What are your symptoms and are you in an area that is prevalent for rmsf? I was in NC at time.

Girlie
Forum Moderator


Date Joined May 2014
Total Posts : 33798
   Posted 9/26/2017 1:05 PM (GMT -6)   
Is there a different treatment protocol for RMSF? Or can it be treated with lyme abx?

If so, then I wouldn't worry so much about RMSF specifically.
Moderator, Lyme Forum
Symp started April/2013; Buhner's Lyme May 15-July24/14; Igenex pos. July 3/14
Doxy: July 4-Aug.24/14;Zithro July26-Aug24/14; Amox + Proben. Aug. 29/14;
added biaxin Sept. 26/14
Disc. amox,added Ceftin Nov. 20th.;
Disc. biaxin added Buhner bart herbs Dec/14;Jan/15 pulsing Tinda (w/ Ceftin);
Abx/herb break Apr-July/15; July-mino; Aug. added Rif;
Nov./15 mino - to biaxi

readingmom
Regular Member


Date Joined Jul 2017
Total Posts : 36
   Posted 9/26/2017 1:14 PM (GMT -6)   
So, I am positive for it as well. But my doc is addressing the symptoms that are most bothersome right now. She referred to it as chronic RMSF.
There is an older post on here if you search the archives about it. I think Traveler was involved in the conversation and she has a lot of knowledge to share.

Ashleyann82587
Regular Member


Date Joined Sep 2017
Total Posts : 205
   Posted 9/26/2017 2:09 PM (GMT -6)   
Yeah my RMSF was 1:64 also. I am in CT.
My bartonella,babs, and mycoplasma were negative.
Lyme IGM still positive. So clearly that darn 21 days was not enough!grrrr.
Ko7 My symptoms are: fatigue, muscle weakness,not sleeping well. These are constant symptoms. I have some abdominal discomfort but usually that comes after eating or in the am when I first get up. Intestinal gas I think. Loose stools sometimes.
Symptoms that come and go: like a wave of restlessness/anxiety tingles in my neck/head upper back muscle and bicep twinges,brain fog...but I'm also exhausted.

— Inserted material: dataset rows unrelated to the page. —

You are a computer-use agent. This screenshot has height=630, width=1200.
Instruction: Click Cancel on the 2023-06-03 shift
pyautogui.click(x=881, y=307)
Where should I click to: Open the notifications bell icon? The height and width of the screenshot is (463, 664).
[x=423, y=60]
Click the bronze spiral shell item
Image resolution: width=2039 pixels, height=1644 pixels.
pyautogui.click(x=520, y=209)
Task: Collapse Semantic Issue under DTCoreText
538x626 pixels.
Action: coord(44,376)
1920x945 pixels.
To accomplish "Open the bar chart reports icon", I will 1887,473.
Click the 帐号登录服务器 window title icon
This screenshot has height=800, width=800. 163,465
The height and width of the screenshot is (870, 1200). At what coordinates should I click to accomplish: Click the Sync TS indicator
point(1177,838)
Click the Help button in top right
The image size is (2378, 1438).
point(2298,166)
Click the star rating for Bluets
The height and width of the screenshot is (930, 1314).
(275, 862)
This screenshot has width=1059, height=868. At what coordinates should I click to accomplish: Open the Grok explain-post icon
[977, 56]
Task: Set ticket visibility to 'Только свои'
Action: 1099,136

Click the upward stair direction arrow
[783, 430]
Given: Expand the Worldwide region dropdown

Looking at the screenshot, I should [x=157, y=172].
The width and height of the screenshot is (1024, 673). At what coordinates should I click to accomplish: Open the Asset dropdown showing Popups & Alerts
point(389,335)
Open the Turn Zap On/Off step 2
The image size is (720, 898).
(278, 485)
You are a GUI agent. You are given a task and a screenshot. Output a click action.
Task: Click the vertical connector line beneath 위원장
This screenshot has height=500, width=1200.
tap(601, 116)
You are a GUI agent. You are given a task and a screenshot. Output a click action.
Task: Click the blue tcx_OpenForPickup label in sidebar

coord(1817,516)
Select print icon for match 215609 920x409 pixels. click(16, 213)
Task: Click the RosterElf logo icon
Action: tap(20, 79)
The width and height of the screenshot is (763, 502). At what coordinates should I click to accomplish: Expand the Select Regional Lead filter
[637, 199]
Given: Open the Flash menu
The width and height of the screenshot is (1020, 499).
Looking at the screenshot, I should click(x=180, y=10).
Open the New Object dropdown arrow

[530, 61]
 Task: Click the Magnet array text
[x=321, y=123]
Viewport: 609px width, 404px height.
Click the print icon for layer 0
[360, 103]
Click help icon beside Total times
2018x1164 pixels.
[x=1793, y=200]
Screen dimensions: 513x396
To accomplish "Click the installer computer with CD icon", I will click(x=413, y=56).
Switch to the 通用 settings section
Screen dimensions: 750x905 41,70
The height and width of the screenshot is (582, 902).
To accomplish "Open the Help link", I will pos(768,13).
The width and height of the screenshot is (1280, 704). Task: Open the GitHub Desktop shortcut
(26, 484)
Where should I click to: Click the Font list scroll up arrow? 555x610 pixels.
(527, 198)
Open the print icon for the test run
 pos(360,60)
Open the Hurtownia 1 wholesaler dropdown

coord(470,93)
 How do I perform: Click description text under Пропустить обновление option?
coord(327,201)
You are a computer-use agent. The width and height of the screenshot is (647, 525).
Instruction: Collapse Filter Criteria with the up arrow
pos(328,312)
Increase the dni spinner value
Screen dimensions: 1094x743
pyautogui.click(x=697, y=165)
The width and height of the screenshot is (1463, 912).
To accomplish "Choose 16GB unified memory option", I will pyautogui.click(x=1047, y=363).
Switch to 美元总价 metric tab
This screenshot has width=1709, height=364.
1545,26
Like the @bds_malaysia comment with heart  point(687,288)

Post Edited (Ashleyann82587) : 9/26/2017 1:12:42 PM (GMT-6)


Ashleyann82587
Regular Member


Date Joined Sep 2017
Total Posts : 205
   Posted 9/26/2017 2:12 PM (GMT -6)   
Girlie- RMSF is treated with doxy

k07
Veteran Member


Date Joined Sep 2015
Total Posts : 2537
   Posted 9/26/2017 8:59 PM (GMT -6)   
There's not a lot of info on chronic rmsf. I think buhner covers it a bit in his latest book. Acute rmsf can cause death in 10% of people uf untreated. I never got the rmsf rash. Since igg is low, i feel it's either a false positive or taken care of by previous abx. I have the same low positive igg for bartonella.

Ashleyann82587
Regular Member


Date Joined Sep 2017
Total Posts : 205
   Posted 9/27/2017 6:13 AM (GMT -6)   
I never got the rash either. As soon as I got sick, not knowing at the time if it was in fact Lyme..I did have 21 days of doxy. I was 100% better for 4 weeks. Then slightly different symptoms started up.
My labs now are showing 2 positive bands for Lyme vs 4 bands previously. But I don't think they are reliable tests anyway.
For some reason I tolerated doxy great before. I just started it again and I'm getting awful abdominal pain. Ugh.

Girlie
Forum Moderator


Date Joined May 2014
Total Posts : 33798
   Posted 9/27/2017 12:25 PM (GMT -6)   
Are you sandwiching the doxy with food? You should try that - eat a few bites, take the doxy and finish your meal.
Moderator, Lyme Forum
Symp started April/2013; Buhner's Lyme May 15-July24/14; Igenex pos. July 3/14
Doxy: July 4-Aug.24/14;Zithro July26-Aug24/14; Amox + Proben. Aug. 29/14;
added biaxin Sept. 26/14
Disc. amox,added Ceftin Nov. 20th.;
Disc. biaxin added Buhner bart herbs Dec/14;Jan/15 pulsing Tinda (w/ Ceftin);
Abx/herb break Apr-July/15; July-mino; Aug. added Rif;
Nov./15 mino - to biaxi

k07
Veteran Member


Date Joined Sep 2015
Total Posts : 2537
   Posted 9/27/2017 12:39 PM (GMT -6)   
Ashleyann82587 said...
I never got the rash either. As soon as I got sick, not knowing at the time if it was in fact Lyme..I did have 21 days of doxy. I was 100% better for 4 weeks. Then slightly different symptoms started up.
My labs now are showing 2 positive bands for Lyme vs 4 bands previously. But I don't think they are reliable tests anyway.
For some reason I tolerated doxy great before. I just started it again and I'm getting awful abdominal pain. Ugh.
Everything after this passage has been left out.